上記 2 つの既知シナリオでは、ファイアウォールの有効化を実行したプログラム名として、”dllhost.exe” が記録されることが把握されています。
加えて、(A) では、ファイアウォールが有効化されるのは「パブリック」プロファイルのみであり、同時に、新しいネットワークが認識されたことを示すログが同じ時刻の別のイベント ログに記録されるため、これらを参照することで、該当の状況になっていたか、一定の確度で判断することができます。

<イベント ログの場所>
[アプリケーションとサービス ログ] - [Microsoft] - [Windows] - [NetworkProfile] - [Operational]

<記録例>
情報 2020/xx/xx xx:xx:xx NetworkProfile 4002 識別の待機
次の状態に移行中です: ネットワークを識別しました インターフェイス GUID: {xxxx}

情報 2020/xx/xx xx:xx:xx NetworkProfile 10000 なし
ネットワークが接続されました
名前: ネットワーク 3 // この部分が通常と異なるネットワーク名になっている
説明: ネットワーク
種類: 管理されていない
状態: 接続済み,IPV4 (ローカル)
カテゴリ: パブリック

—- (2) 意図せずファイアウォールが有効化される動作の抑止方法について

グループ ポリシーで以下を設定いただくことにより、弊社で把握している 2 つの既知のシナリオについては、Windowsファイアウォールが意図せず有効化される動作が抑止できることが確認されております。
(ドメイン/ローカル いずれのポリシーでも設定可能です。)
ファイアウォールが有効化される動作の発生を防ぐ観点からは、こちらの対応をまずご検討ください。

<設定方法>
グループ ポリシー エディターで以下の項目を参照し、設定対象のプロファイル タブの Windows ファイアウォールの状態を [無効] に設定します。

項目:[コンピューターの構成] - [Windows の設定] - [セキュリティの設定] - [セキュリティが強化されたWindows ファイアウォール] - [セキュリティが強化されたWindows ファイアウォール - xxxx] - [プロパティ]

併せて、以下の設定も実施いただくことで、新しいネットワークに接続した際、ユーザーに確認を求めるダイアログを非表示にすることも可能です。併せてご検討ください。

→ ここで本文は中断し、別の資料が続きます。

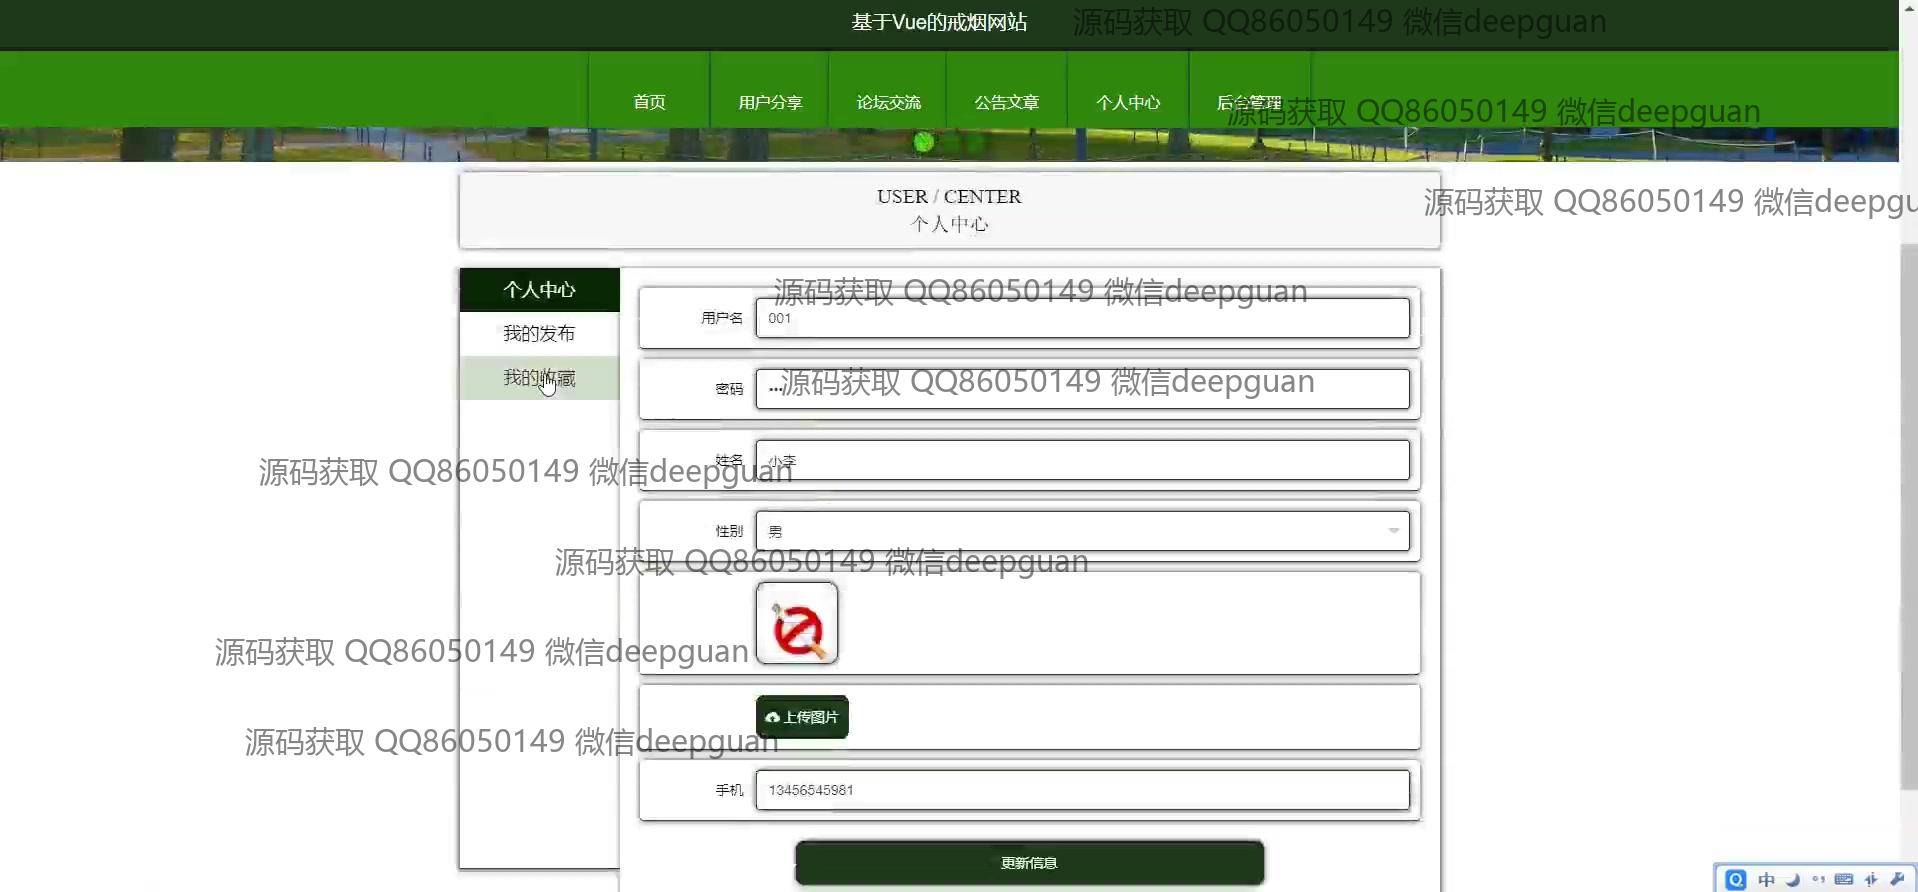Select the active bright green carousel dot
Screen dimensions: 1918x892
coord(924,142)
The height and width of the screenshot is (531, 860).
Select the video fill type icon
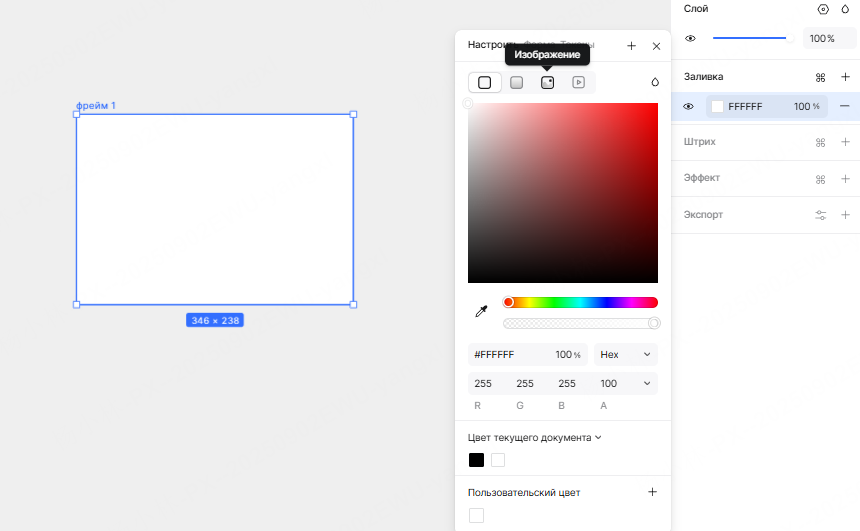click(578, 83)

項目:[コンピューターの構成] - [セキュリティの設定] - [ネットワーク リスト マネージャー ポリシー]
設定:「すべてのネットワーク」を選択し、「ユーザーのアクセス許可」の「ネットワークの場所」を「ユーザーは場所を変更できない」に設定

—- (3) (参考)新しいネットワークが接続されたと認識されるタイミング

Windows では、Network Location Awareness (NLA) というサービスが動作することで、現在接続されている種類を自動判別しています。

以下の条件で動作し、ネットワークの場所の判定が行われます。

A. OS 起動後、ユーザーがログオンした
B. 異なるネットワークに接続した
C. LAN ケーブルの切断と接続、または、無線接続の切断と接続を行った
D. NIC を無効から有効の状態に変更した
E. NLA サービスを再起動した
F. 端末が認証を必要とするホット スポットなどのネットワーク環境に移動された
G. 端末のルーティング構成が変更された

[特記事項]
本情報の内容(添付文書、リンク先などを含む)は、作成日時点でのものであり、予告なく変更される場合があります。